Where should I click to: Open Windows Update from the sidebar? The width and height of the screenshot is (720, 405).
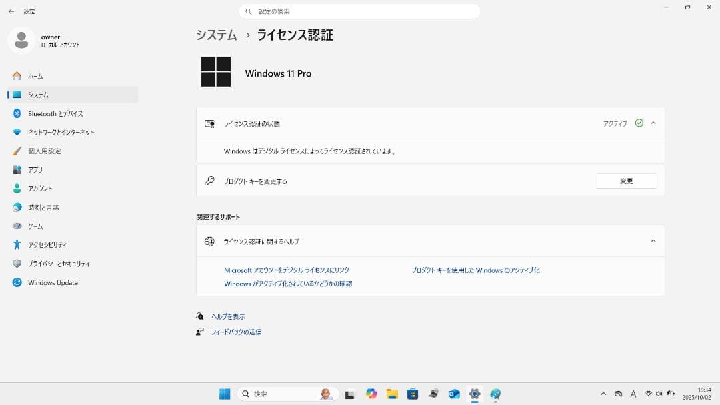tap(51, 282)
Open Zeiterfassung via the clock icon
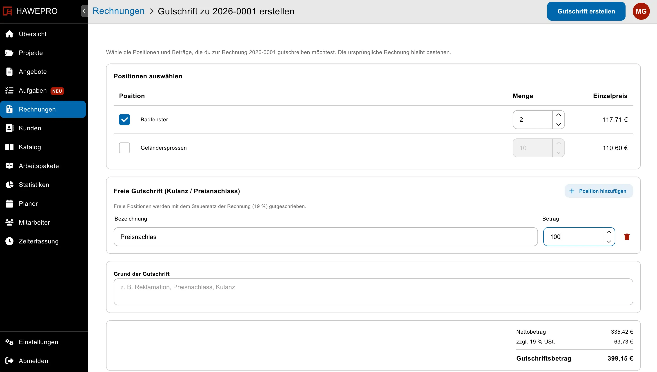The height and width of the screenshot is (372, 657). click(x=9, y=241)
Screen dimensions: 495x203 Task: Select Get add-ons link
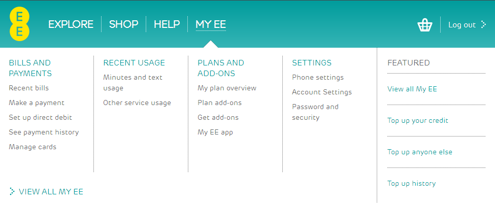pyautogui.click(x=218, y=118)
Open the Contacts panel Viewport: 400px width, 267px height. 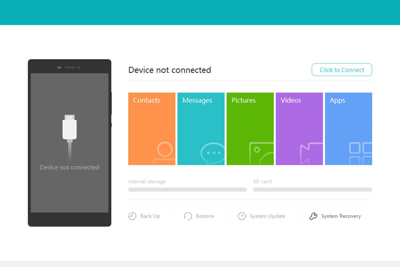click(x=151, y=129)
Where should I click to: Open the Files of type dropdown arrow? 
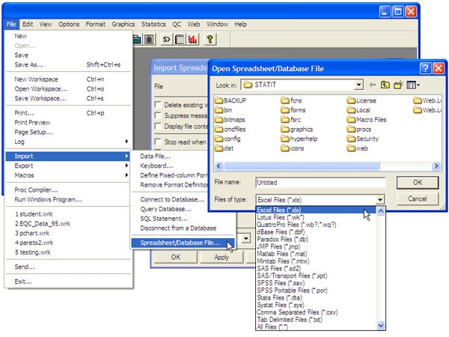[x=380, y=199]
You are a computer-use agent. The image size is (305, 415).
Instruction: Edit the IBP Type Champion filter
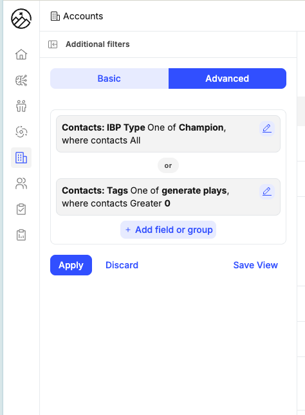(267, 129)
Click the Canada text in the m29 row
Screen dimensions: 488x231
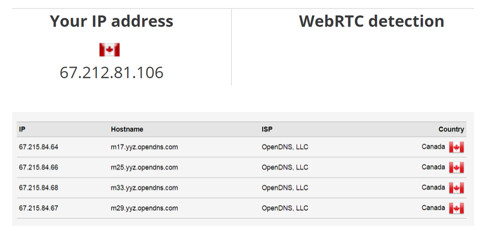[x=433, y=208]
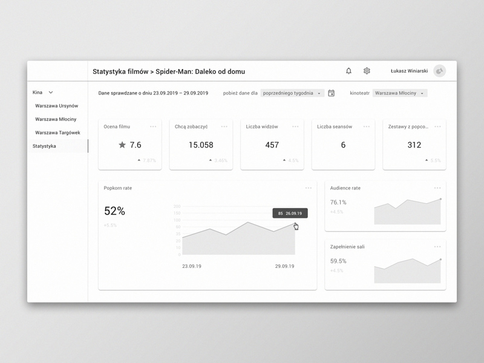Select Warszawa Ursynów in the sidebar
Screen dimensions: 484x363
[x=56, y=106]
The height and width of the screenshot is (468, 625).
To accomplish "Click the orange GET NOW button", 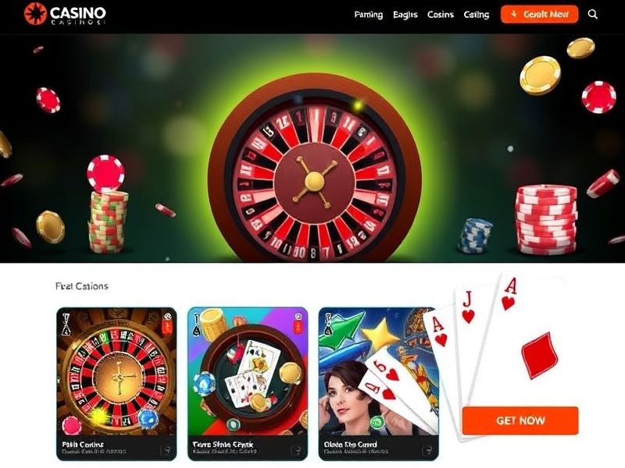I will (x=520, y=420).
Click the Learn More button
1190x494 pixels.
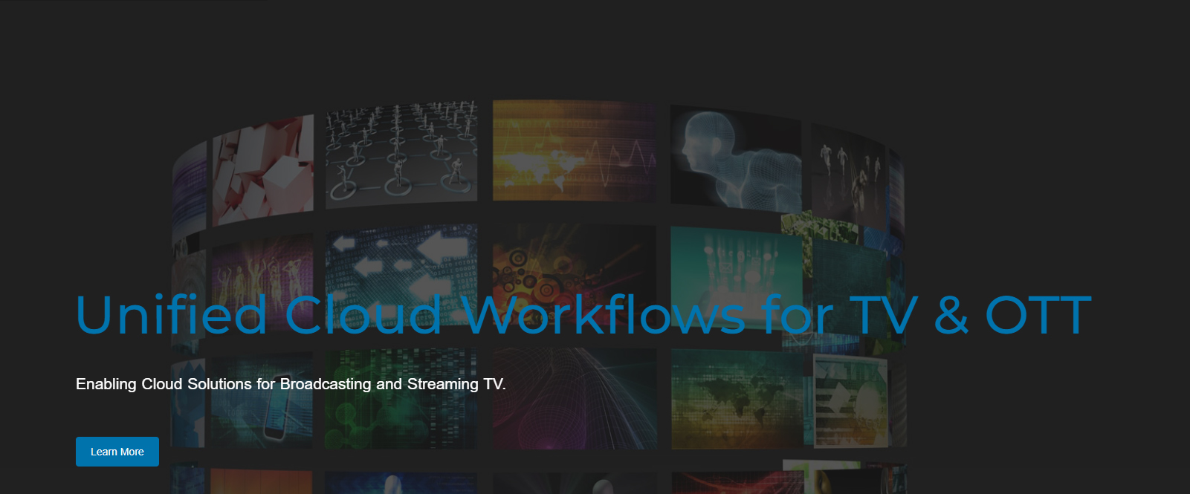tap(117, 452)
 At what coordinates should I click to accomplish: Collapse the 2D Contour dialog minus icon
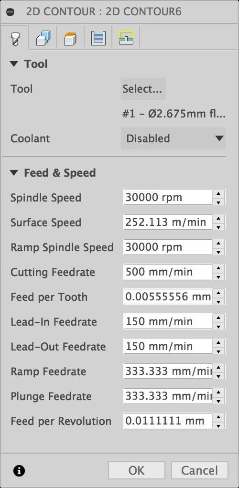[11, 13]
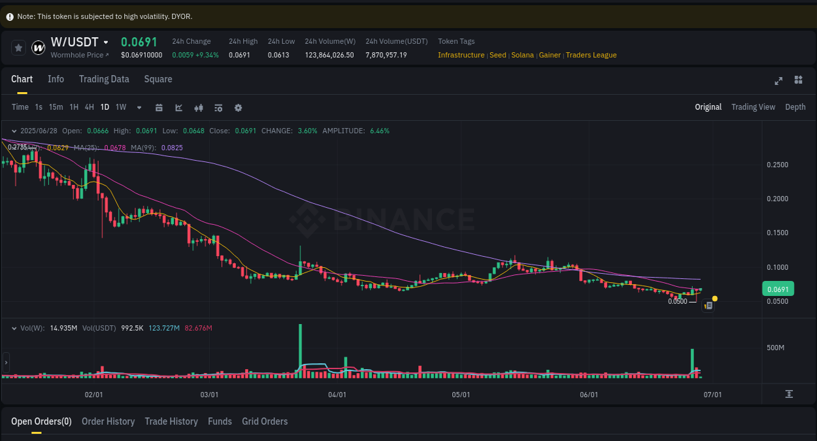Image resolution: width=817 pixels, height=441 pixels.
Task: Toggle the favorite star for W/USDT
Action: tap(18, 47)
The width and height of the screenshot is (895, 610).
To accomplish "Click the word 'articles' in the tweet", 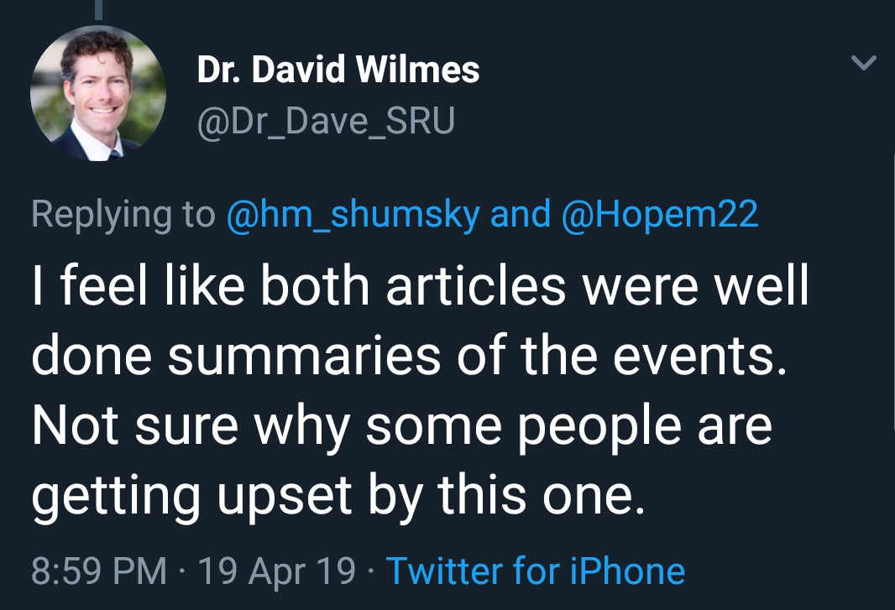I will tap(476, 285).
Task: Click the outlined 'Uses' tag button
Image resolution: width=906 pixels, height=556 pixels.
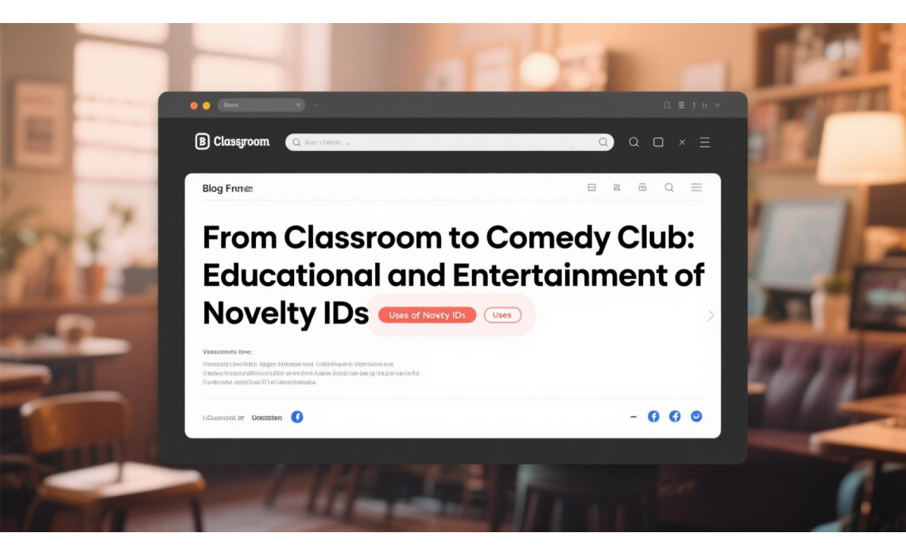Action: [x=502, y=315]
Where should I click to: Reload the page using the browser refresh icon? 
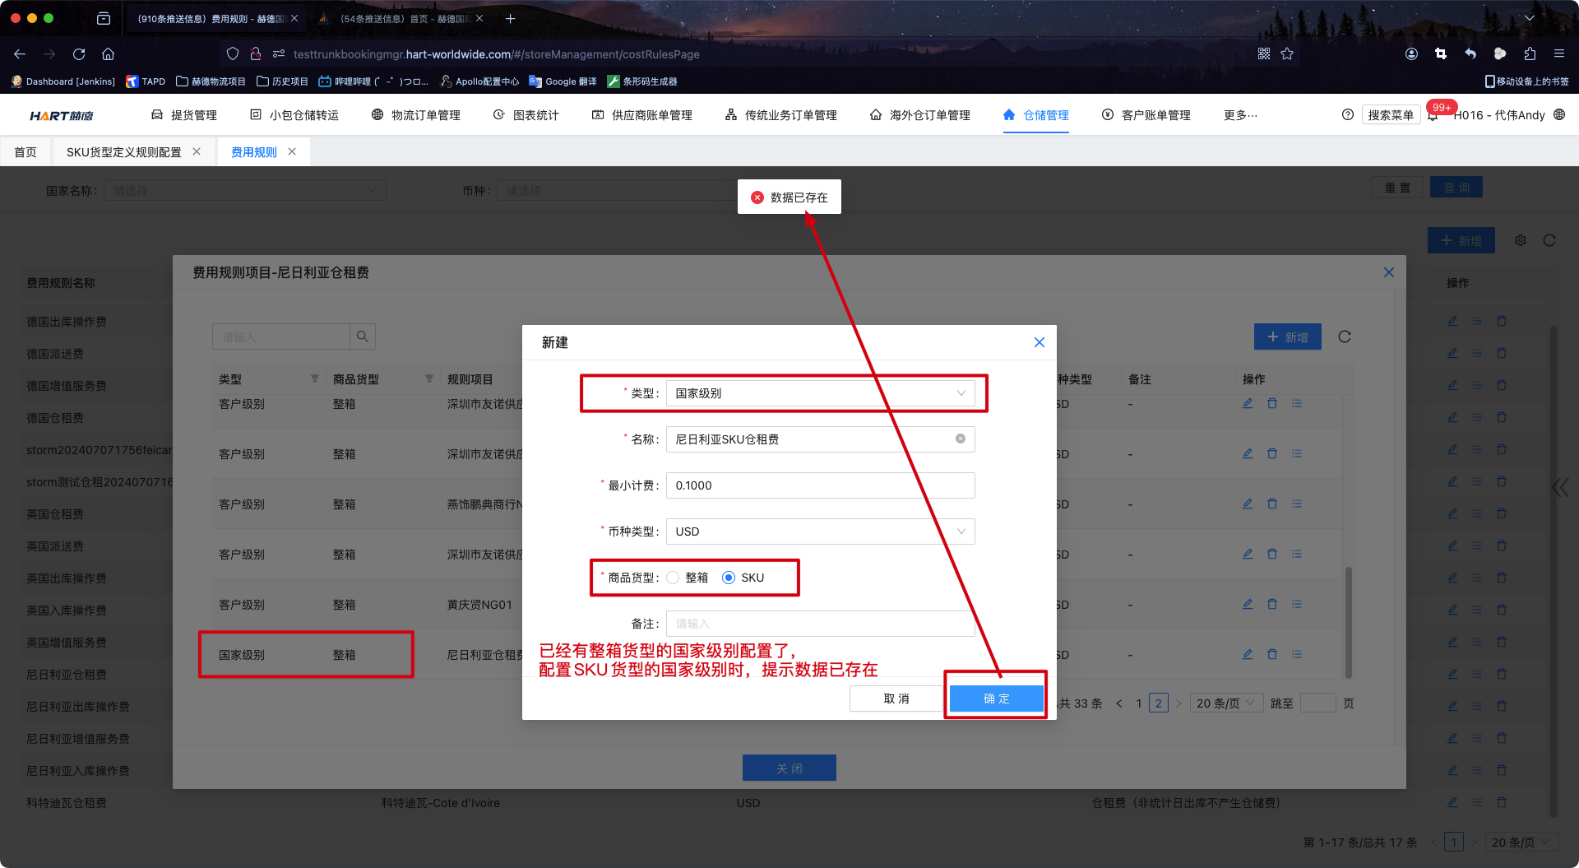tap(79, 54)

## TASK PROMPT
Copy nothing but the lines from the line that contains "Task: Click the outlined 'Uses' tag button" through the end of the listing, exactly, and keep pictures out of it.

## ANSWER TO THIS EXERCISE
Task: Click the outlined 'Uses' tag button
Image resolution: width=906 pixels, height=556 pixels.
Action: [x=502, y=315]
Where should I click to: Reload the page using the browser refresh icon? 
tap(79, 54)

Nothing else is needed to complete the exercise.